Thursday, September 17th, 2009

By Ian MacGillivray, Business Development Officer
Los Alamos National Bank

A Home Equity Line of Credit (HELOC) is offered by banks, savings and loans, brokerage firms, credit unions and other mortgage lenders. A HELOC allows the homeowner to tap into the equity in his or her home. The equity in your home is the difference between its value and what you owe on it.

This account is a revolving credit mortgage, which owners can access quickly with the ease and convenience of a check or a credit card. This means that you can borrow, pay back, and then borrow again. By using the equity in your home you may qualify for a sizable amount of credit, available for use when and how you please.  For example, you might want this type of loan in order to add a room to your home, for your child’s college tuition, to pay off existing debt—such as high interest rate credit cards—or for use in an emergency.

The term of the loan can be as long as 15 or 30 years, and payments can range from interest-only payments to payment of both principal and interest. Interest rates on a HELOC can be fixed or variable, though are typically variable. No payments are required until money is advanced (via checks or credit card), and then payments are based only on the current outstanding balance, not the whole line of credit.

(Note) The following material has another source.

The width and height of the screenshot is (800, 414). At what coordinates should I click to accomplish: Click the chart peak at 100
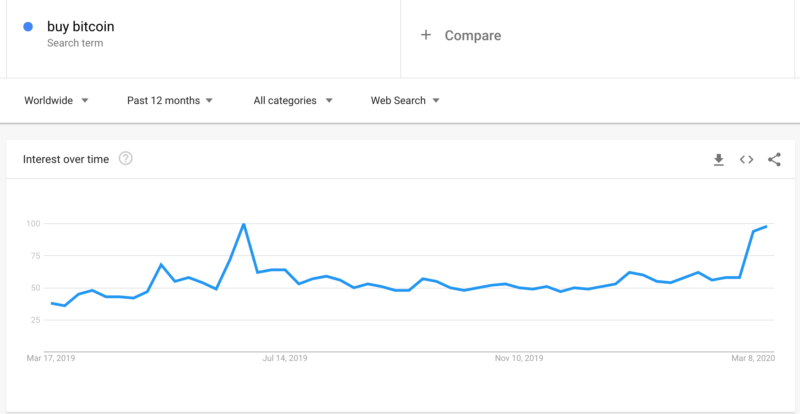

Some programs require you to pay closing costs, an initial sign-up fee, annual maintenance fee, or a payment of additional fees called points when the credit line is tapped.  When shopping for a HELOC loan, it is best to ask about any fees, rate changes or restrictions that may be associated with the loan.

Interest on such loans may be tax deductible. Consult a tax professional for the latest information on what qualifies as a tax deduction.